Gilderdale remained bedridden, unable to speak or swallow, in constant pain and suffering other debilitating symptoms for the whole of the period from mid-1992 to her death in December 2008. She required, by her mother's reckoning, between 50 and 60 hospital admissions. On one such occasion in late 2005, her lung was punctured during an operation at Conquest Hospital, Hastings, to replace a Hickman line, resulting in her ending up on life support. Her mother reported that she also suffered broken bones due to osteoporosis. At the time, her parents "said their goodbyes" as they feared she would not survive. She did survive, but Lynn found the experience traumatic and she subsequently expressed the wish not to be resuscitated in case of future similar circumstances.

However, her paralysis partly receded, the family were able to take care of her medical needs at home and reduce her hospital admissions to two or three per year, and her memory improved, enabling her to re-learn to read and to type. She used a pocket computer to communicate with friends over the Internet.

==Death==

According to Kay Gilderdale:

"Although every system in Lynn’s body was badly affected, for a long time she truly believed she would recover, but gradually, as a result of chronic illness, more and more conditions were added to the already lengthy list [hypothalamic dysfunction, liver dysfunction, adrenal failure, angina, renal tubular acidosis type 1, osteoporosis, to name but a few] and she started to say to me in her sign language, 'Mum, you can’t fix me any more – I’m too broken, I’ve had enough'."

Lynn attempted suicide in May 2007 with an overdose of morphine and an injection of air.

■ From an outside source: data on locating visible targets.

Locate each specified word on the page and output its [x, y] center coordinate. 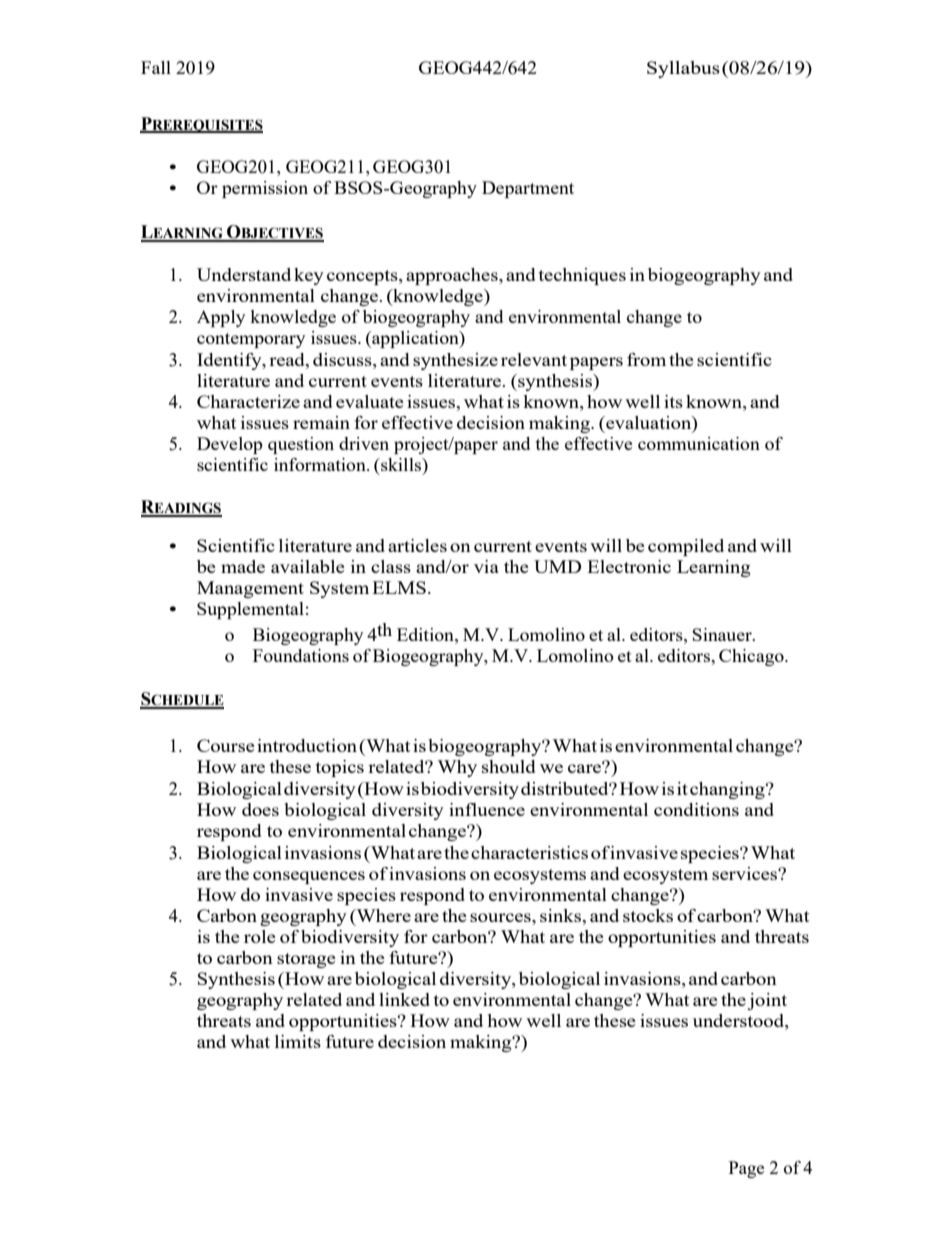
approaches [453, 276]
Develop [230, 445]
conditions [696, 809]
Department [528, 189]
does [260, 809]
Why [457, 768]
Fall [156, 67]
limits [298, 1041]
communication [699, 443]
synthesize [455, 361]
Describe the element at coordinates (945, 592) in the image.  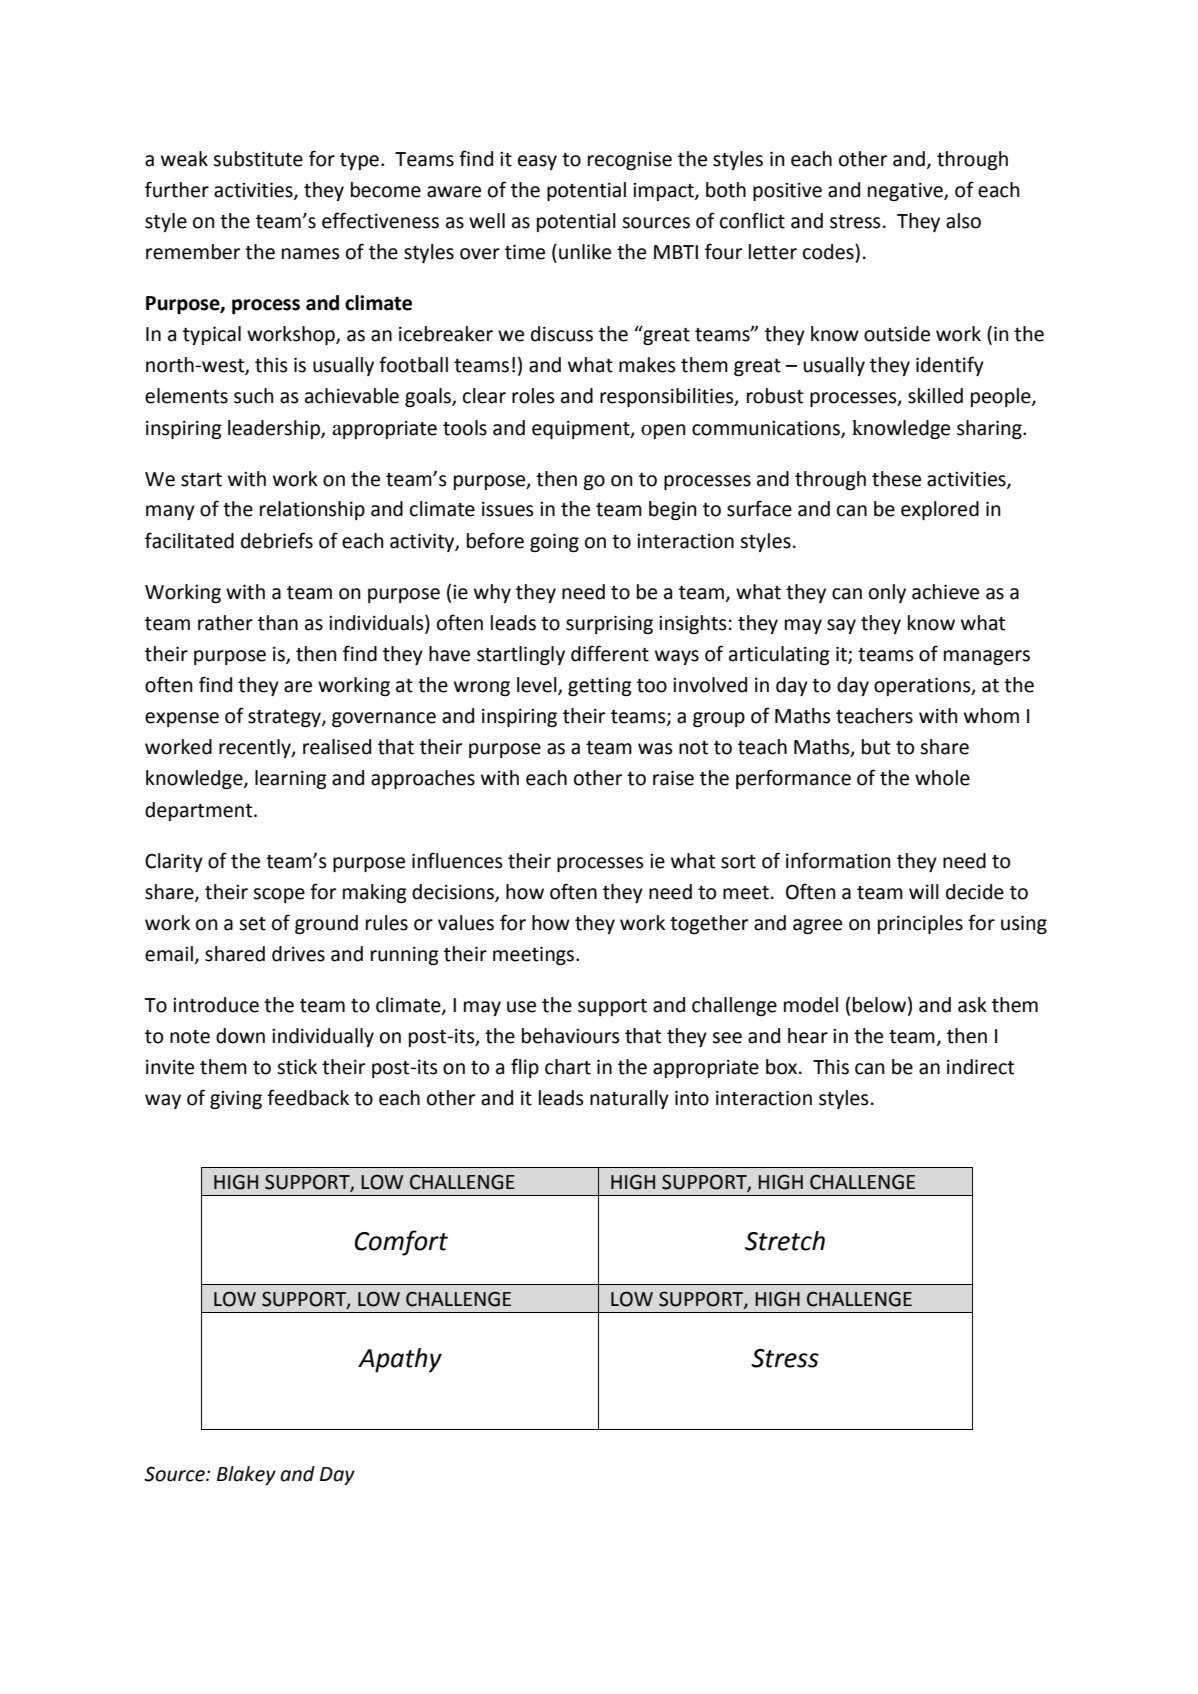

After this failure, she later wrote, she never wavered in her desire to die. She posted an explanation towards the end of her life, explaining that she was "so very, very tired" and that her spirit was broken (see below).

Lynn died at 07:10 on 4 December 2008. Kay's prosecution for attempted murder hinged on her actions during those hours, as she gave the family doctor the impression that she had injected Lynn with air, to cause a fatal embolism and with the antidepressant Sertraline. However, Lynn's body revealed no trace of the latter and Kay later said she could not remember injecting Lynn with air.

==Prosecution of Kay Gilderdale==

Kay was charged with attempted murder on 21 April 2009.

The trial itself began on 12 January 2010. The prosecution opened their case on 18 January, making the accusation of deliberate injections of air. Prosecution Sally Howes QC told the jury:

"It is the prosecution’s case that when Mrs Gilderdale realised that the two large doses of morphine that she provided to Lynn, that Lynn self-administered to try to end her life…instead of then realising that her daughter’s suicide had gone horribly wrong, she then set about, over the next 30 hours, in performing actions which were designed with no other intention other than terminating her daughter’s life."

The further morphine, the further cocktail of drugs, the injecting of air – all designed to terminate her daughter's life. It wasn't done to make her better, it was done to make sure she died.

On 19 January, Lynn Gilderdale's father, Richard, who had been divorced from Kay but was still involved in Lynn's care, testified in Kay's defence. He testified that Lynn had developed a fear of hospitals after a series of incidents including the Oct 2005 Hickman line incident and had been sexually abused by a senior health professional in London. With regard to her quality of life, he replied, "It was less than poor. She had no quality of life. She couldn’t eat, she couldn’t drink." Richard Gilderdale, and Julie Cheeseman another of Lynn Gilderdale's carers, related that they had both tried to dissuade her from taking her own life. On the third day, the prosecution told the jury that Kay had searched the Internet for various suicide-related phrases in between Lynn's overdose and her death. Closing speeches were given by defence and prosecution on 23 January and Kay was acquitted of the attempted murder charge on 25 Jan.

Following Kay Gilderdale's acquittal, the judge made a statement praising the jury. Mr Justice Bean remarked: "I do not normally comment on the verdicts of juries but in this case their decision, if I may say so, shows that common sense, decency and humanity which makes jury trials so important in a case of this kind."